Istilah “Super Flu” bukanlah istilah medis resmi, melainkan istilah populer yang digunakan masyarakat untuk menggambarkan infeksi saluran pernapasan yang lebih berat dan berkepanjangan dibandingkan flu biasa. Gejala yang dialami termasuk demam tinggi yang naik-turun, nyeri badan hebat, serta batuk yang tidak kunjung sembuh hingga berminggu-minggu. Kondisi ini seringkali membuat masyarakat kesulitan membedakan flu biasa dan COVID-19.
Dr. Siti menjelaskan bahwa fenomena ini dapat terjadi akibat “immunity gap” atau celah imunitas. Selama pandemi COVID-19, penggunaan masker, pembatasan sosial, dan penurunan mobilitas membuat tubuh jarang terpapar virus influenza. Ketika aktivitas kembali normal, sistem imun belum sepenuhnya siap menghadapi paparan virus pernapasan yang meningkat.
Hingga saat ini, belum ditemukan bukti adanya virus influenza jenis baru yang lebih berbahaya. Peningkatan kasus lebih disebabkan oleh infeksi virus pernapasan yang sudah dikenal sebelumnya.
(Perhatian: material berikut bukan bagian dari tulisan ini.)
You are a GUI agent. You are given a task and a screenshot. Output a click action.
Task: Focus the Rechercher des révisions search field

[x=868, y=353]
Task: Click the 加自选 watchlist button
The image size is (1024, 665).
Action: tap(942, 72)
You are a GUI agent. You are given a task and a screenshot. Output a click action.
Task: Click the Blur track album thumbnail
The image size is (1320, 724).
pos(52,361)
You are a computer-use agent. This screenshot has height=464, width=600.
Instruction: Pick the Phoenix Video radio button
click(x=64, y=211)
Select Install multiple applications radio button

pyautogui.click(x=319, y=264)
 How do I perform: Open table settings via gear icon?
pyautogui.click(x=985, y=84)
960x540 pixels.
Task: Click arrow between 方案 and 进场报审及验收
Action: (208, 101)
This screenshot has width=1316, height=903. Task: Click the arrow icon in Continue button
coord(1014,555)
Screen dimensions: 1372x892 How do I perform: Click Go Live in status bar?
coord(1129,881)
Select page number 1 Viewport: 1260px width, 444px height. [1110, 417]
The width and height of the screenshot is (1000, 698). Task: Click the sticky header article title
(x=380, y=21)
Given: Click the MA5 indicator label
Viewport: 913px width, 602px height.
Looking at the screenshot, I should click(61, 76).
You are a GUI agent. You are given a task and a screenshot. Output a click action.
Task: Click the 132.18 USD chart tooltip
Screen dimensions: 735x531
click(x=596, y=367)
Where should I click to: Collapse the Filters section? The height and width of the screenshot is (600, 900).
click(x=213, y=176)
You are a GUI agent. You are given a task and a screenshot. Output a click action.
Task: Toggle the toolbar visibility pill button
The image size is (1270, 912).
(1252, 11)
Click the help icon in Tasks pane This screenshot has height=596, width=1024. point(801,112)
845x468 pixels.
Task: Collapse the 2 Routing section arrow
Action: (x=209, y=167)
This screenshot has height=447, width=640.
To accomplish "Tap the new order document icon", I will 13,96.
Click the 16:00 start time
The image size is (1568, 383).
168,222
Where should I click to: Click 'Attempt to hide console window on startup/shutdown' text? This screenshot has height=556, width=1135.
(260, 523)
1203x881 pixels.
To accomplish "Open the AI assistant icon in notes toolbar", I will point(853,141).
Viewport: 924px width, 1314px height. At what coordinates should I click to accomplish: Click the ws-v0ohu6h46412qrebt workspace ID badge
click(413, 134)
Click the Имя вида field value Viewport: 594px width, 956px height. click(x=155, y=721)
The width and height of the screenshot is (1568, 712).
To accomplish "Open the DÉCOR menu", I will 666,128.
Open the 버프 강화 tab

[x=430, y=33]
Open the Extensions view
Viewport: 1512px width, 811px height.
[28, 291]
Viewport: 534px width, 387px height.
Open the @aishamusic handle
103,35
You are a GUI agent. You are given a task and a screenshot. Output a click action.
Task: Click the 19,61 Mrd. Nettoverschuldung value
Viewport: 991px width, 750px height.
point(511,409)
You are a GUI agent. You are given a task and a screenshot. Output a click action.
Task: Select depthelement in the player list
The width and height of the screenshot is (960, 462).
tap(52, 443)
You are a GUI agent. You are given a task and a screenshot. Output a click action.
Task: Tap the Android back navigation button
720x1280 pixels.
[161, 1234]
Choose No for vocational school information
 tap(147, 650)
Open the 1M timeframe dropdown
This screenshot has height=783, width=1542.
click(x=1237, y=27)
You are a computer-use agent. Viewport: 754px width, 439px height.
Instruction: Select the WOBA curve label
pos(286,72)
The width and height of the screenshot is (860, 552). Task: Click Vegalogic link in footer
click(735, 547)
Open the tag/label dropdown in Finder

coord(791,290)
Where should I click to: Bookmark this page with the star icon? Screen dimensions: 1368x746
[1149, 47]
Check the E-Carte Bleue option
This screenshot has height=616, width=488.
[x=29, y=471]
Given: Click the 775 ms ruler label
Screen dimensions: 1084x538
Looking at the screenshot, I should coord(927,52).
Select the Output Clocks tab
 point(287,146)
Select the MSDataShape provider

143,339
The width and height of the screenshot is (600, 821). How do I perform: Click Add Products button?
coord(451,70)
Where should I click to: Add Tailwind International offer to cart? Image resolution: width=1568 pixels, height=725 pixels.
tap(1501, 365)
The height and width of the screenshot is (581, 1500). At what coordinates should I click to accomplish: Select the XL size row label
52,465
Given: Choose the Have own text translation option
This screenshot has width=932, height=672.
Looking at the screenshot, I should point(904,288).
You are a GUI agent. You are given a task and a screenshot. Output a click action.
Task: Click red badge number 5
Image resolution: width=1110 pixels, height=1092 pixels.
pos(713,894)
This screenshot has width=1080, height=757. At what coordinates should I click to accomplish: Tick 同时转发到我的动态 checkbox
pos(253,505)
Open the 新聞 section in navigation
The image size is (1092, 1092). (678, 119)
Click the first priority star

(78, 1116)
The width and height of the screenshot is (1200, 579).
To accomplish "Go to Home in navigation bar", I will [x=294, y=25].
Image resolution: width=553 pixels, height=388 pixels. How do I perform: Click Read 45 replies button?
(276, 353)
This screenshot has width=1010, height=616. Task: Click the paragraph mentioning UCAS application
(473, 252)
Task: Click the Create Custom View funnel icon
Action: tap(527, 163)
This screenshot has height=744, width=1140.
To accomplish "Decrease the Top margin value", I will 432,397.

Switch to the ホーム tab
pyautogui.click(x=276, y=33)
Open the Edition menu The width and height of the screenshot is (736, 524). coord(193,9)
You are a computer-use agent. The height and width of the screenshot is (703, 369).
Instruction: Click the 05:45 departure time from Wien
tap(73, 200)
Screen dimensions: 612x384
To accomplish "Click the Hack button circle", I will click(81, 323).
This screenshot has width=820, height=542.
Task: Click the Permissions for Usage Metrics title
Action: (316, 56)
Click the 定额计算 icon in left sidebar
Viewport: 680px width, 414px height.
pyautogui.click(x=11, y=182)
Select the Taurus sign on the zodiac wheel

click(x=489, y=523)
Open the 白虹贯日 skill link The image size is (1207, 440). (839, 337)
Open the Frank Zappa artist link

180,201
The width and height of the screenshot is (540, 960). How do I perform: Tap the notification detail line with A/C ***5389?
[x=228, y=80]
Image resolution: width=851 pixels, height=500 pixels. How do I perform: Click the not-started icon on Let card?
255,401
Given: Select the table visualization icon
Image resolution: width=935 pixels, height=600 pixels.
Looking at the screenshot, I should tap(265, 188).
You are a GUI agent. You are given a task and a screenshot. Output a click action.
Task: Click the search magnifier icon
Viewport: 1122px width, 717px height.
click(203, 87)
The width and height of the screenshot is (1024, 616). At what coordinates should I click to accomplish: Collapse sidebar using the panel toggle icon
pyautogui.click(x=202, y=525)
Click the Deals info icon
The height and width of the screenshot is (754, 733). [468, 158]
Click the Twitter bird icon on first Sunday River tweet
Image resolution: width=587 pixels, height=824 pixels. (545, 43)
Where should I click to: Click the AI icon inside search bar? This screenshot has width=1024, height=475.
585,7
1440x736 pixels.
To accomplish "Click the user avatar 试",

Berbeda dengan flu ringan yang biasanya membaik dalam tiga hingga lima hari, flu yang lebih berat memiliki ciri-ciri seperti kelelahan ekstrem, sakit tenggorokan hebat, nyeri otot dan sendi menyeluruh, serta durasi penyakit yang lebih panjang.
Langkah pencegahan yang dianjurkan meliputi vaksinasi influenza tahunan, menjaga daya tahan tubuh dengan konsumsi makanan bergizi seimbang, menggunakan masker saat diperlukan, menjaga kebersihan tangan, serta memenuhi kebutuhan cairan tubuh dengan minum air putih yang cukup untuk menjaga kelembapan saluran pernapasan.
Dr. Siti menambahkan, jika mengalami demam tinggi yang tidak turun lebih dari tiga hari, sesak napas atau nyeri dada, serta batuk berat yang mengganggu aktivitas, disarankan untuk segera memeriksakan diri ke dokter. “Penanganan dini sangat penting untuk mencegah komplikasi seperti pneumonia, terutama pada anak-anak, lansia, ibu hamil, dan individu dengan penyakit penyerta,” jelasnya.